WORK TASK:
In the data below, find every line with the word "menuitem" and copy it out.

RECORDS TO USE:
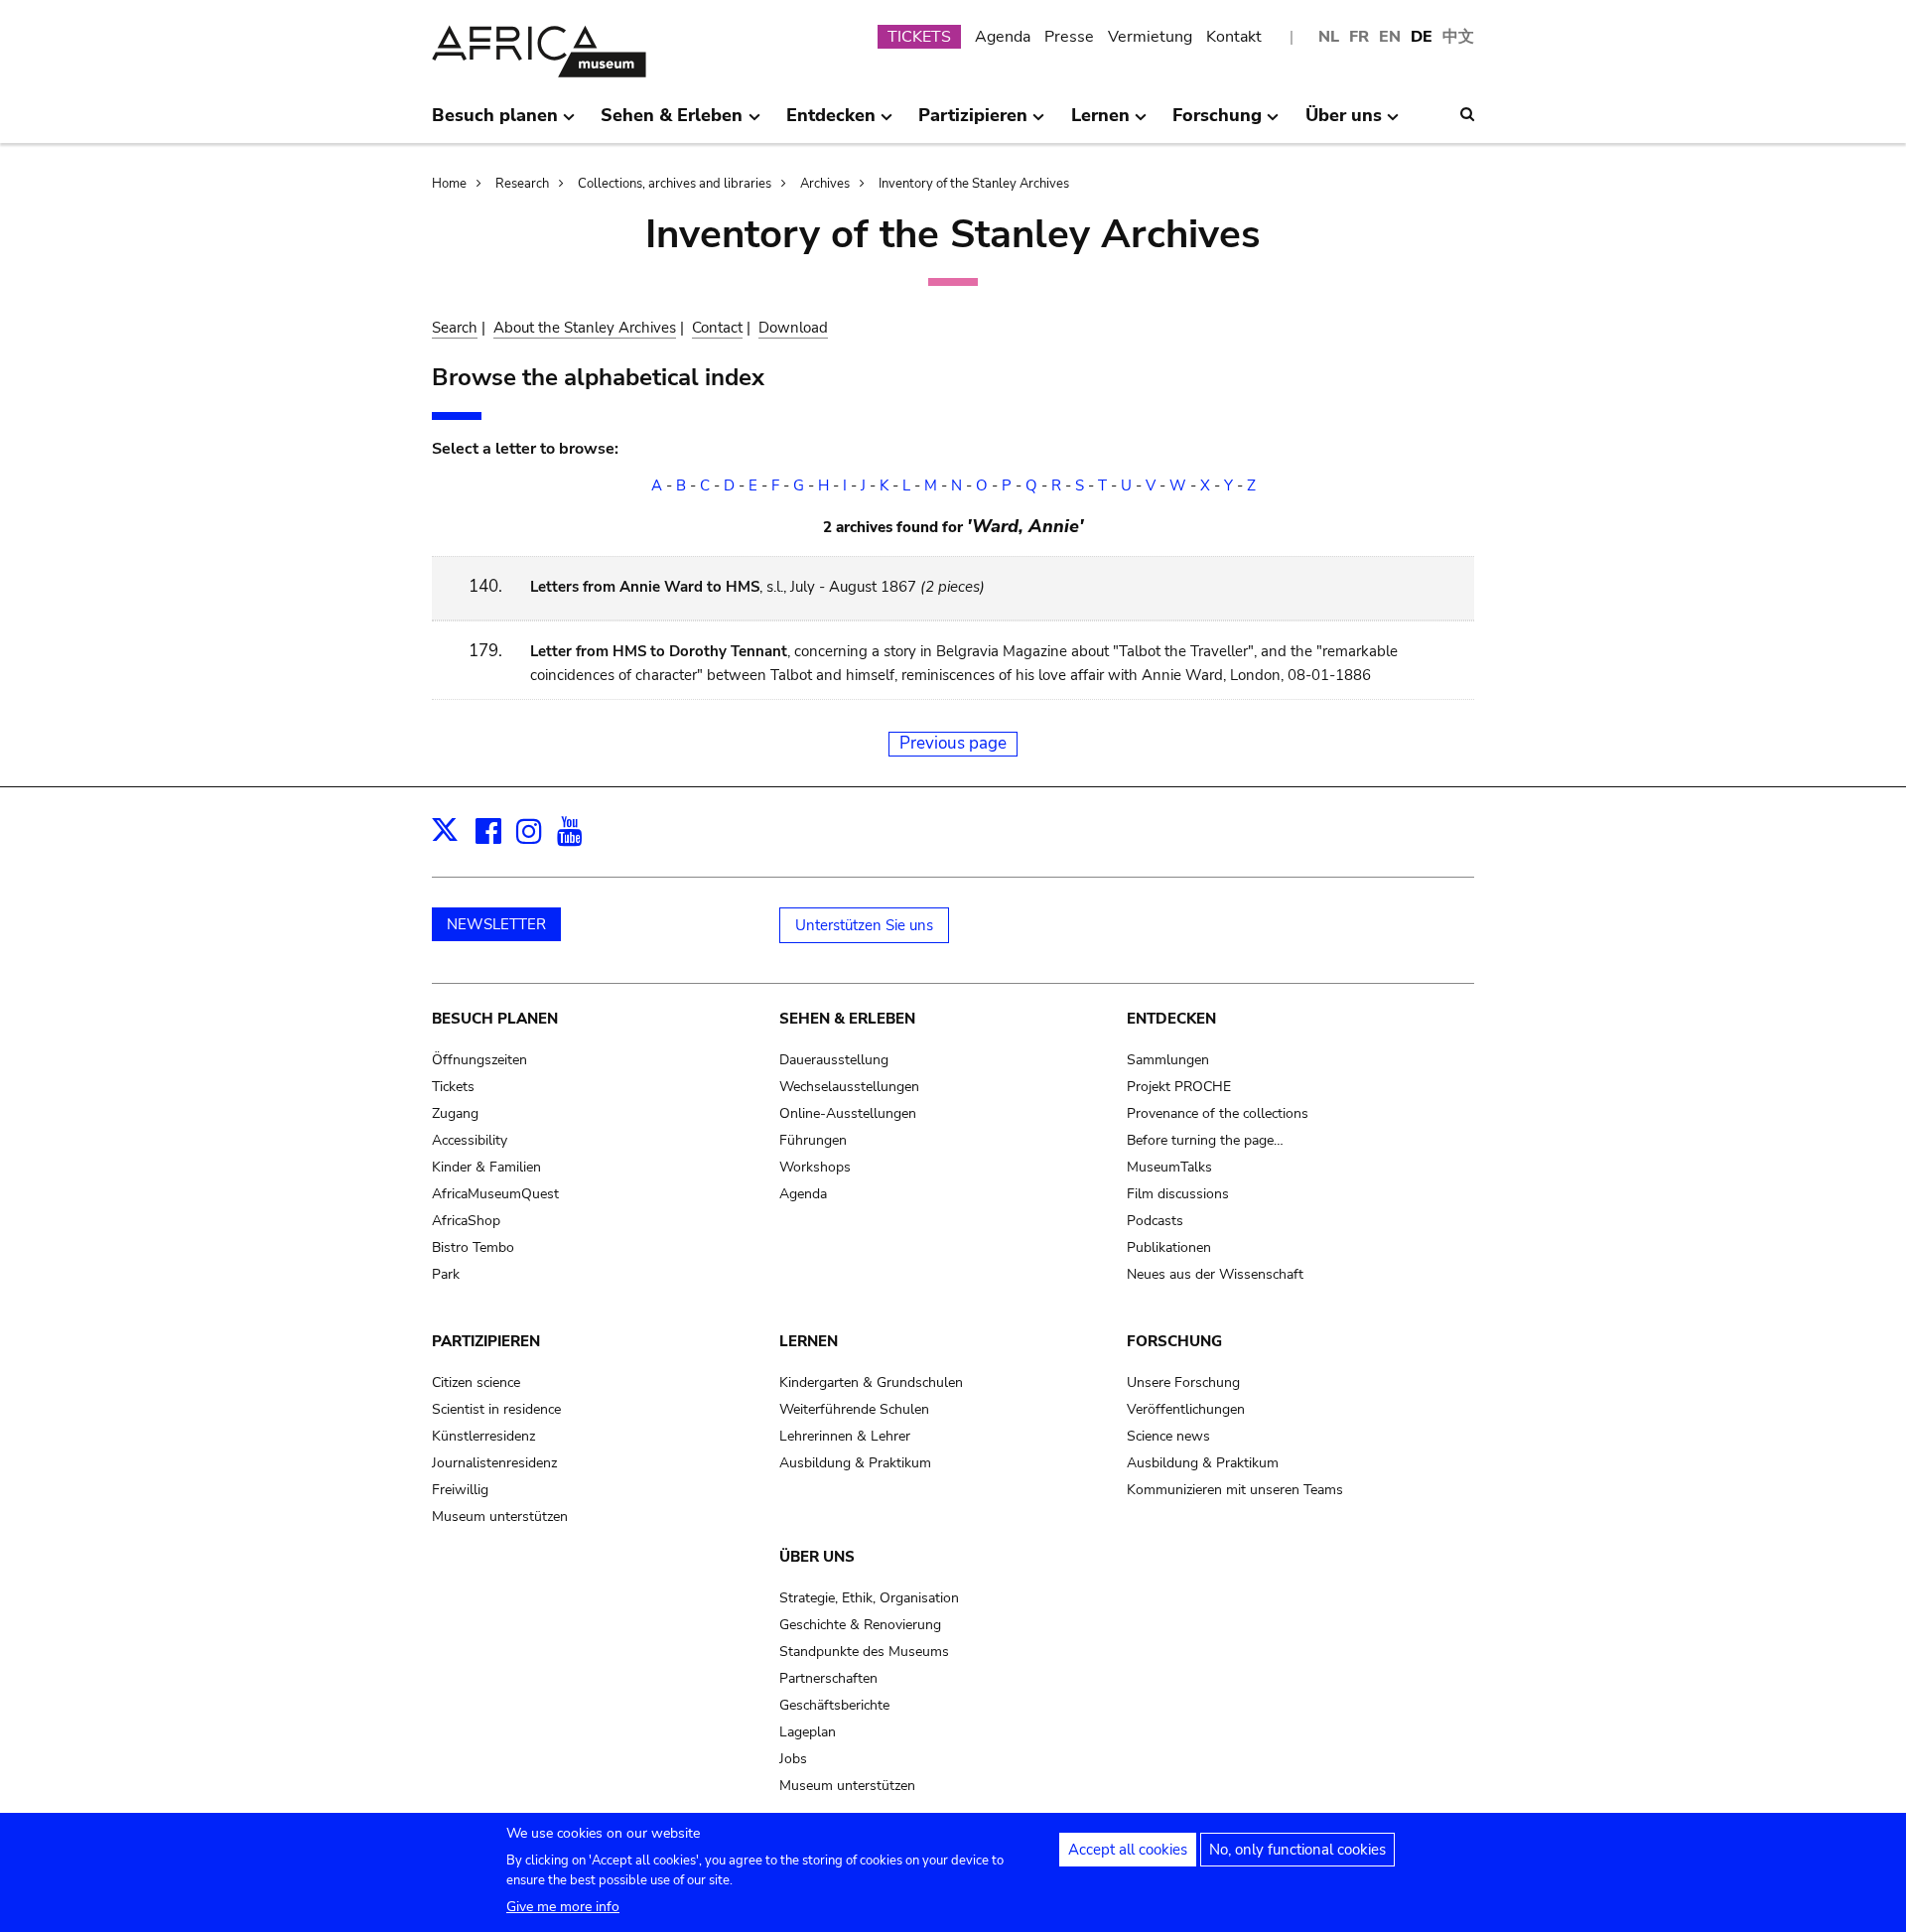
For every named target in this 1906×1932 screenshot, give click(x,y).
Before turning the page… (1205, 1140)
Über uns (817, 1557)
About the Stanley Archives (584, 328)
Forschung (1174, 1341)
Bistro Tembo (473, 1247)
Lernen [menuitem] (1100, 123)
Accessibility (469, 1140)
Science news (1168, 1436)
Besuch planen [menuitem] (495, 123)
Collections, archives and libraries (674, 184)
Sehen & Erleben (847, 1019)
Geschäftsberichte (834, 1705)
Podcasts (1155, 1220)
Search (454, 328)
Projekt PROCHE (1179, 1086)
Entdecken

COMPLETED TASK:
Lernen [menuitem] (1100, 123)
Besuch planen [menuitem] (495, 123)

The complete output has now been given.